Ms. Morgan Westover, Senior, Department of Animal Sciences, The Ohio State University
At $900 million a year, heat stress has a large financial burden on the U.S. Dairy Industry (St. Pierre et al., 2003). Therefore, managing heat stress in dairy cows is an important challenge that all producers should be working to overcome. With summer rapidly approaching, it is important to prepare now for the high temperatures that will be seen throughout the next three to four months. Heat stress results when an animal can no longer keep their body temperature low and there is an accumulation of heat load within the animal (Tucker et al., 2019). Usually, this occurs when the primary means of cooling, radiation, conduction, and convection are no longer effective. Heat stress can be detected from elevated body temperature, respiration rate or panting, or environmental monitoring (Tucker et al., 2019). Although the exact threshold an animal becomes heat stressed may vary slightly, a cow with a high heat load will attempt to dissipate heat by sweating, seeking shade, increasing their respiration rate, increasing their time spent standing, consuming less feed, and drinking more (Tucker et al., 2019).
The temperature humidity index (THI) is one example of environmental monitoring for heat stress. THI is shown to have a large negative correlation with dry matter intake (DMI; West, 2003). Milk yield is also negatively impacted as THI rises. With each unit increase on the THI index, it is estimated that milk production drops 0.70 lb/day (West, 2003). This negative effect increases as relative humidity goes up. When relative humidity is 90%, yields from Holstein cows decreased to 69% of normal production (West, 2003). Aside from decreased DMI and lowered milk production, there are also other consequences for a heat stressed animal, such as lowered fertility, potential lameness, and longer calving intervals (Tucker et al., 2019). On the other hand, dry cows also experience negative effects from heat stress. Active cooling during the dry period not only decreases body temperature of the animal but leads to significantly higher milk production during the subsequent lactation, especially during the first 60 days of the lactation (Tao and Dahl, 2013). Like lactating animals, heat stress can also lead to decreased DMI (Tao and Dahl, 2013). In addition, cows that experience heat stress prepartum have reduced development of the mammary gland and less functional mammary cells (Tao and Dahl, 2013).

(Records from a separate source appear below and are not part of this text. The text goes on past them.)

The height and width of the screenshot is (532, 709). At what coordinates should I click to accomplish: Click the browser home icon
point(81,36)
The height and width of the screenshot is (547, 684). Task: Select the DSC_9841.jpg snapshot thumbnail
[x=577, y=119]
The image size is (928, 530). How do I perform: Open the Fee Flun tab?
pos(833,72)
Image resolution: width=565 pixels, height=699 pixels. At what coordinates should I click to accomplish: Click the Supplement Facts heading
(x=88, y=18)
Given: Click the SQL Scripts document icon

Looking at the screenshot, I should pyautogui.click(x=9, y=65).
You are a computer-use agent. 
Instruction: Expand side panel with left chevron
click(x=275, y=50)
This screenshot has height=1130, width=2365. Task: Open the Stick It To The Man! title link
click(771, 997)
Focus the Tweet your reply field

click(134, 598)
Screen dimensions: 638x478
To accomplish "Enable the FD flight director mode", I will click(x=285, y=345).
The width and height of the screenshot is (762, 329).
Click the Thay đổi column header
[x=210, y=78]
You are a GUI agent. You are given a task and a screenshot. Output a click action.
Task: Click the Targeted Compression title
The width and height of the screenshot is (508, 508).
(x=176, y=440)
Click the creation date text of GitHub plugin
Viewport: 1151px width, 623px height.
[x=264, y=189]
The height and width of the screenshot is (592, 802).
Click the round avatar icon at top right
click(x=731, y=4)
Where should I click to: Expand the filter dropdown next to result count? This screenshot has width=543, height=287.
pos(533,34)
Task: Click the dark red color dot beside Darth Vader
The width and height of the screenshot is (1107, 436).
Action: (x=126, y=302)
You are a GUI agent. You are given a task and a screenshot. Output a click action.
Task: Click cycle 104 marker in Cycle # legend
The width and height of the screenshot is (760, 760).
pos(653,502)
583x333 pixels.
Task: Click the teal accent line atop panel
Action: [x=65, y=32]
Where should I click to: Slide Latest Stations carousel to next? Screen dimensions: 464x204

So, it is important to make sure that your farm is equipped to handle high temperatures this summer. Aside from shading cows, there are a variety of methods to cool cows. Evaporative cooling is one means of cooling cows that is very effective as long as the humidity is not too high (Tucker et al., 2019). Sprinklers are one option to complete this. When utilized every 15 minutes for 1.5 minutes, sprinklers can improve milk production by 11.6% (West 2003). Utilization of fans to increase airflow is also another way to cool cows (West, 2003). Utilizing a combination of both typically provides the most relief from heat and the best cooling (West, 2003). In addition to the types of tools available for heat abatement, producers should also consider where they are utilizing them. It is critical to make sure that heat abatement is utilized in the parlor holding area, along the feed alley, and over free stalls.
With that, it is also vital to make sure that the maintenance of fans and sprinklers is kept up. Debris around fans, belt wear, misalignment of pulleys, and dust accumulation are all signs that fans need some attention. Water lines and nozzles are important areas to check for wear on sprinkler systems. If the facility has a natural ventilation system, it is also essential to ensure that curtains are being opened. Routine checks of these can allow you to get ahead of the heat of summer, as it is important to make sure all fans and sprinklers are up and running and ready to go now before the warm days of June, July, and August are upon us.
References
St. Pierre, N.R., B. Cobanov, and G. Schnitkey. 2003. Economic losses from heat stress by US livestock industries. J. Dairy Sci. 86:E52-E77.
Tao, S., and G. E. Dahl. 2013. Invited Review: Heat stress effects during late gestation on dry cows and their calves. J. Dairy Sci. 96: 4079-4093.
Tucker, C.B., A. Drwencke, J.M. Van Os, G. Tresoldi, and K.E. Schütz. 2019. Detecting and abating heat load in dairy cows. Proc. Tri-State Dairy Nutrition Conference. The Ohio State University, Columbus. Pages 11-16.
West, J. W. 2003. Effects of heat-stress on production in dairy cattle. J. Dairy Sci. 86: 2131-2144.